* **Task item**
Your copy should repeat each record exactly and contain none of the pictures.

* **Data supplied**
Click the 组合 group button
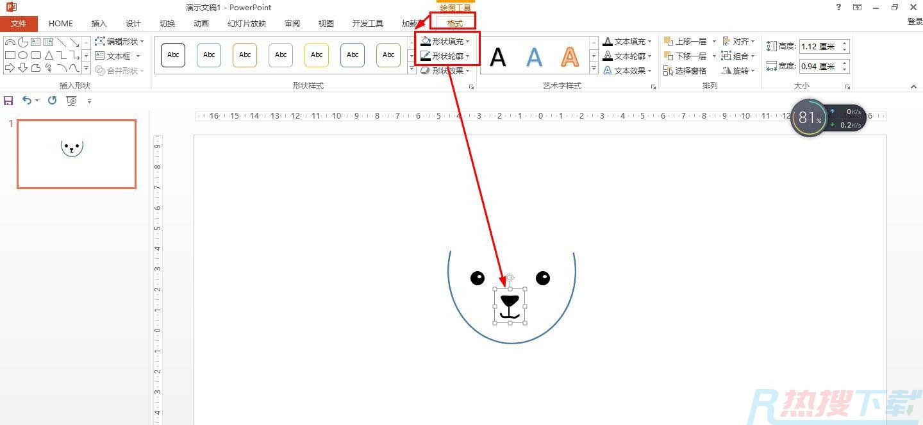The image size is (923, 425). [738, 56]
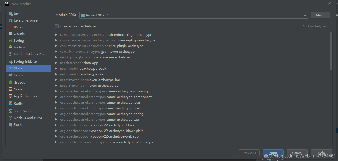
Task: Expand the maven-archetype-j2ee-simple node
Action: (x=56, y=142)
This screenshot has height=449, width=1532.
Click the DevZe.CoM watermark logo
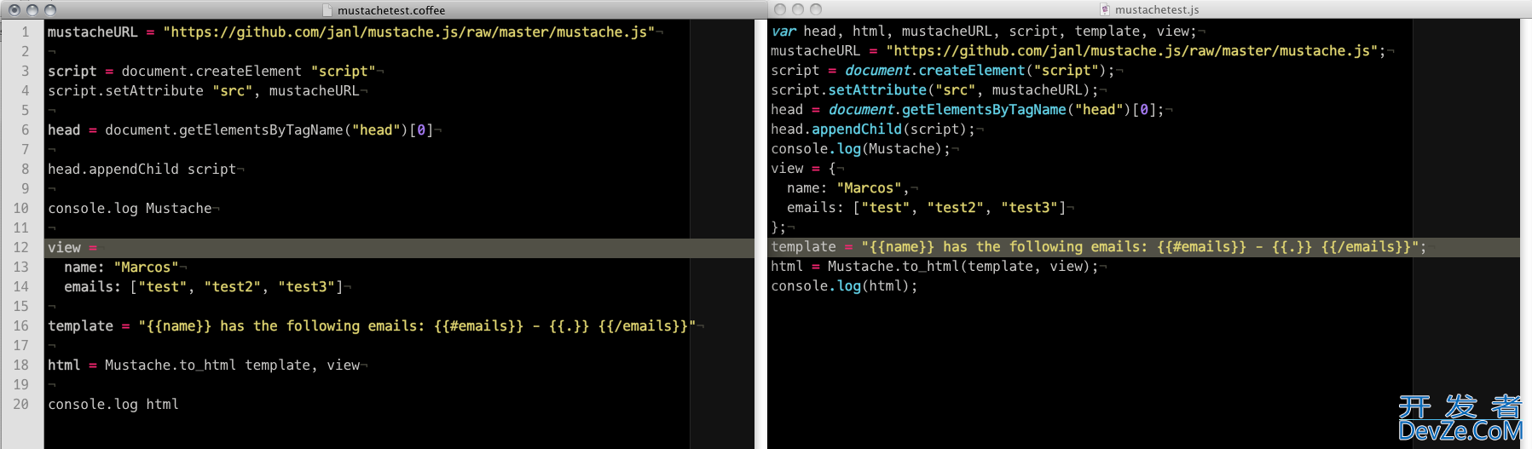1460,419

* **Solution**
Click the 组合 group button
The image size is (923, 425). [738, 56]
Task: Expand the maven-archetype-j2ee-simple node
Action: (x=56, y=142)
This screenshot has height=449, width=1532.
Click the DevZe.CoM watermark logo
1460,419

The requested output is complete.